И голос корреспондентки, и ее напряженная, нетерпеливая поза выражали внутренний протест, недовольство.
— Всемирная организация здравоохранения давно высказалась по этому поводу: она определяет алкоголизм как зависимость человека от алкоголя. Это значит, что человек находится в плену у рюмки. Он ищет любую возможность, любой предлог, чтобы выпить, а если повода нет, то пьет без всякого повода. И всех уверяет, что пьет «умеренно».
Кстати, сказать, «умеренно» — самый коварный термин, за которым укрываются все пьющие. В том числе и алкоголики. Достаточно сказать людям, что умеренные дозы безвредны, как все будут пить. А уж кто из пьющих станет алкоголиком, а кто останется «умеренно» пьющим — поди разберись. Одно несомненно: пить — значит глупеть, отравлять мозг и весь организм, катиться в бездну.

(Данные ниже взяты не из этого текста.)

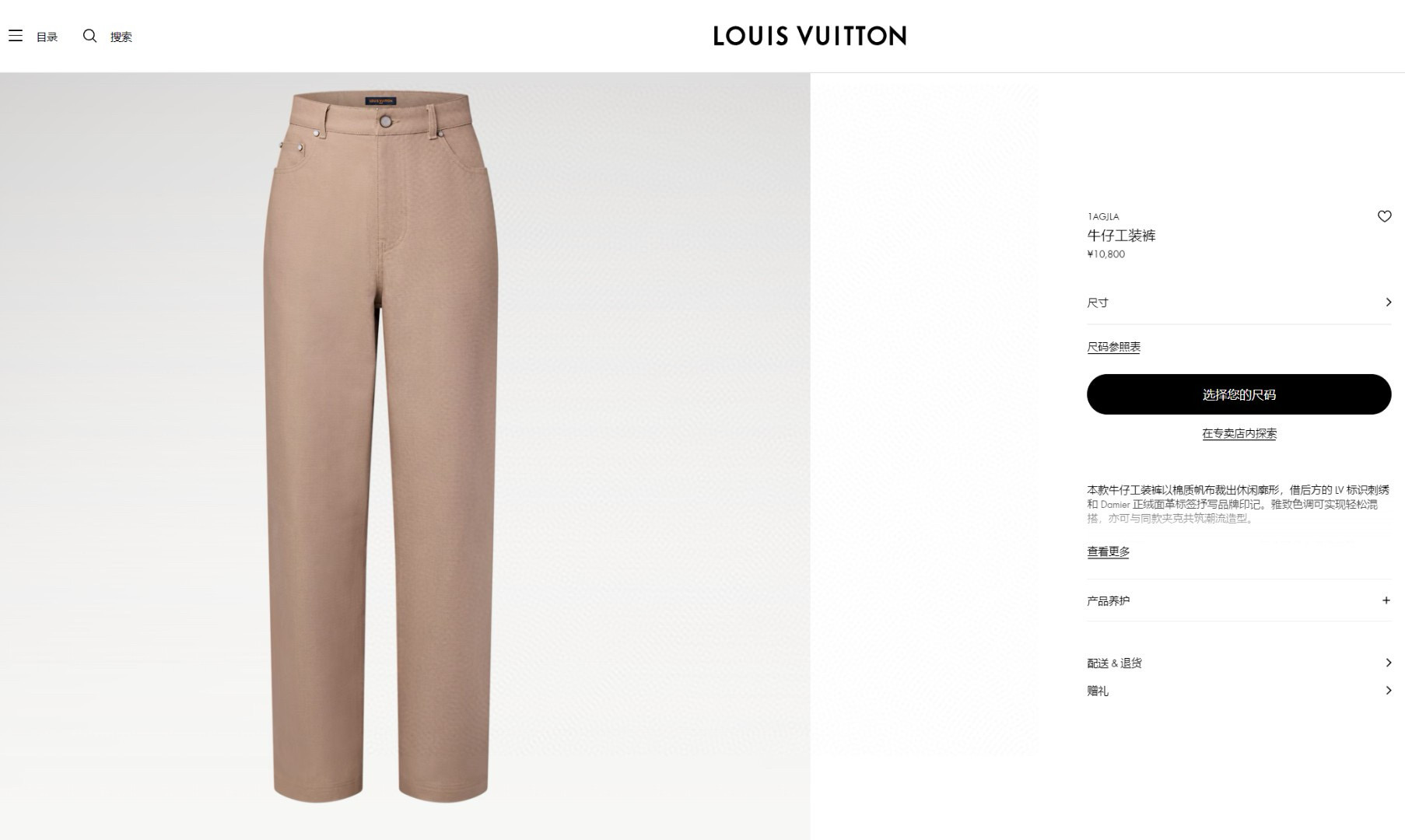Click the chevron next to 赠礼
Screen dimensions: 1405x840
tap(1388, 691)
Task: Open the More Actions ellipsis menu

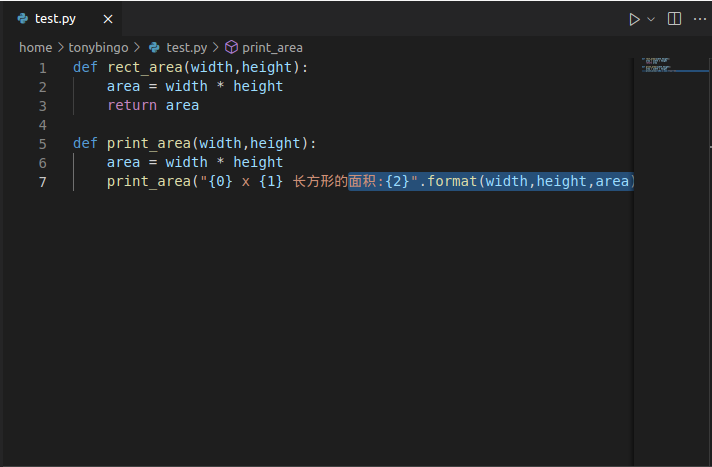Action: tap(700, 19)
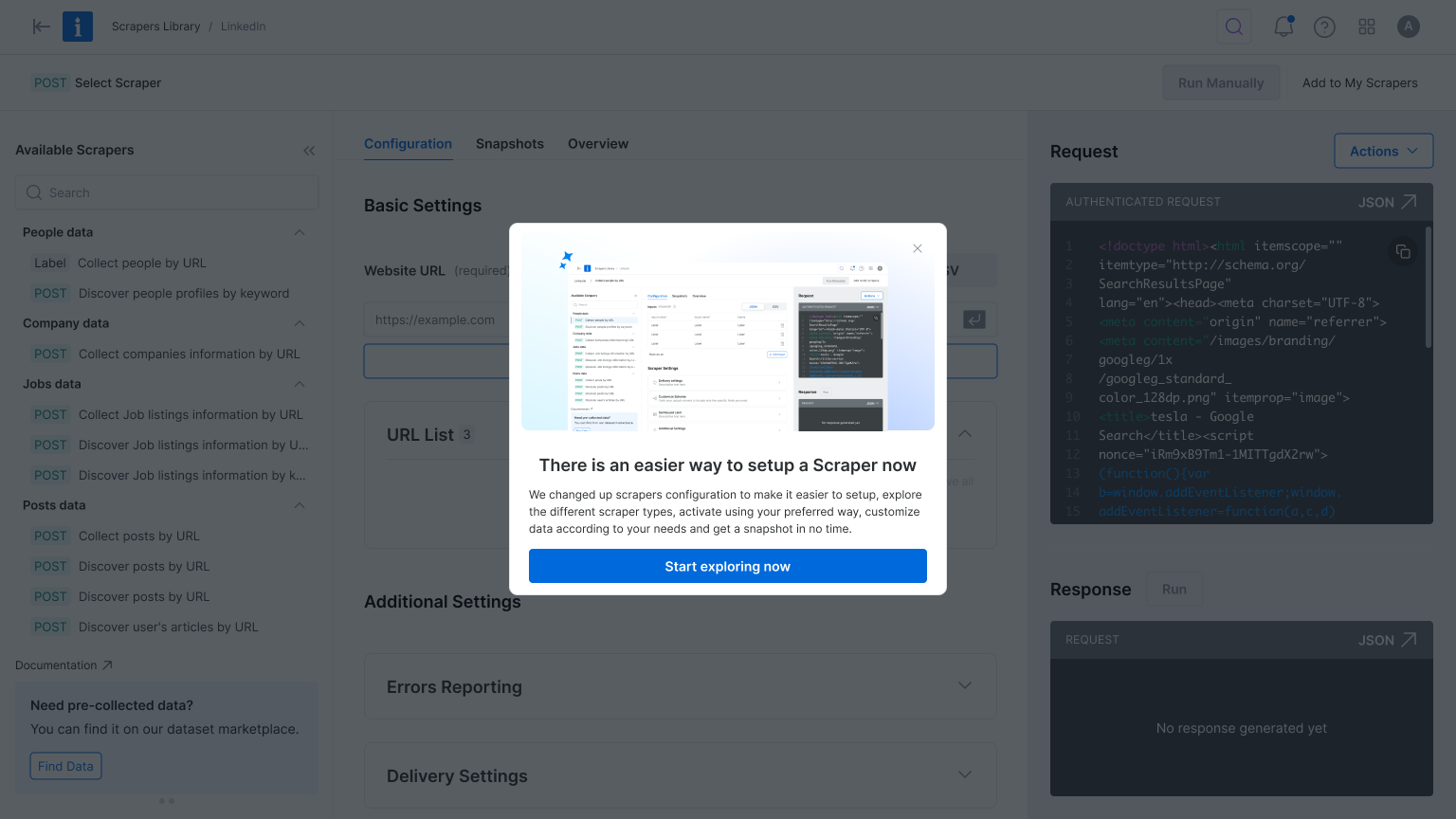Viewport: 1456px width, 819px height.
Task: Switch to the Snapshots tab
Action: point(509,144)
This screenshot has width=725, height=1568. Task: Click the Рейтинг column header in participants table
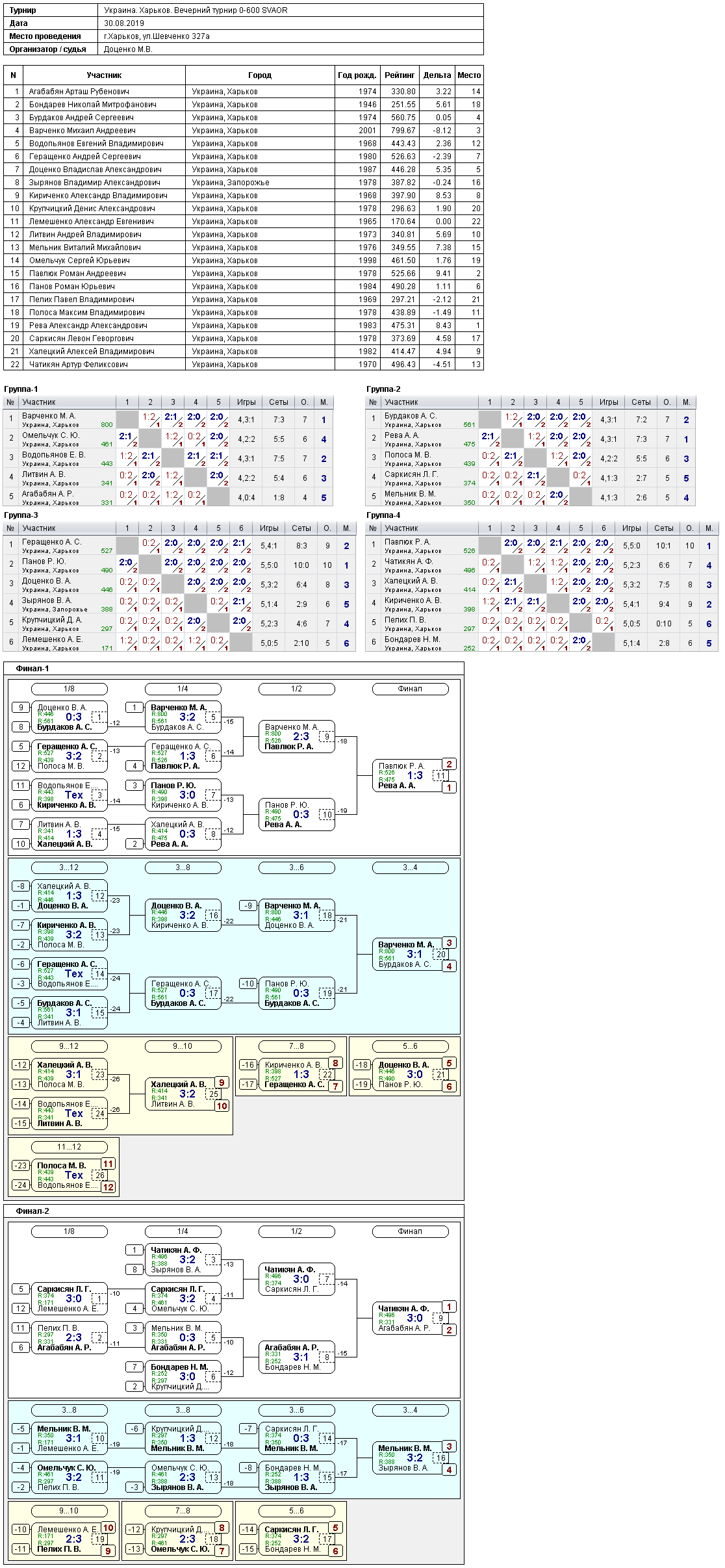click(x=399, y=75)
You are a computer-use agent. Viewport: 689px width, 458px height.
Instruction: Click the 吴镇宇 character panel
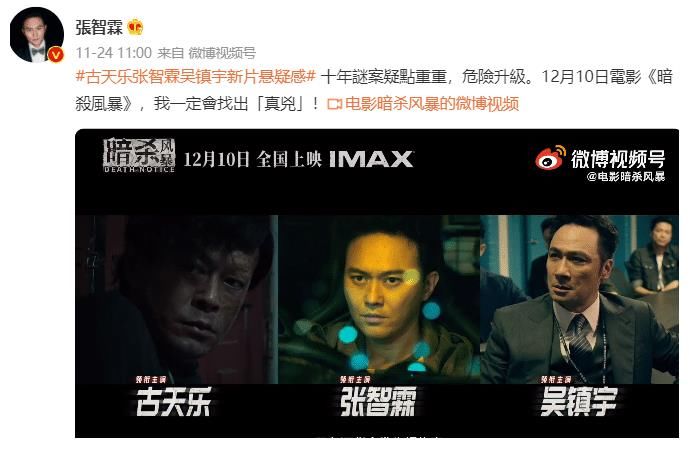[579, 299]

Федор Григорьевич замолчал — видимо, собирался с мыслями, а Качан, потрясенный услышанным, внезапно заговорил:
— Простите, но я бы тоже хотел спросить: неужели же совсем не пить — хотя бы вино, в месяц раз-другой?
— А зачем пить вино? Ответьте мне, пожалуйста, зачем? Выпить просто, ради прихоти, заведомо зная, что пьете яд? Вы же не говорите, что вам один раз в месяц нужно сделать укол морфия, выпить порцию гашиша или хлороформа? Зачем же делать исключение для алкоголя?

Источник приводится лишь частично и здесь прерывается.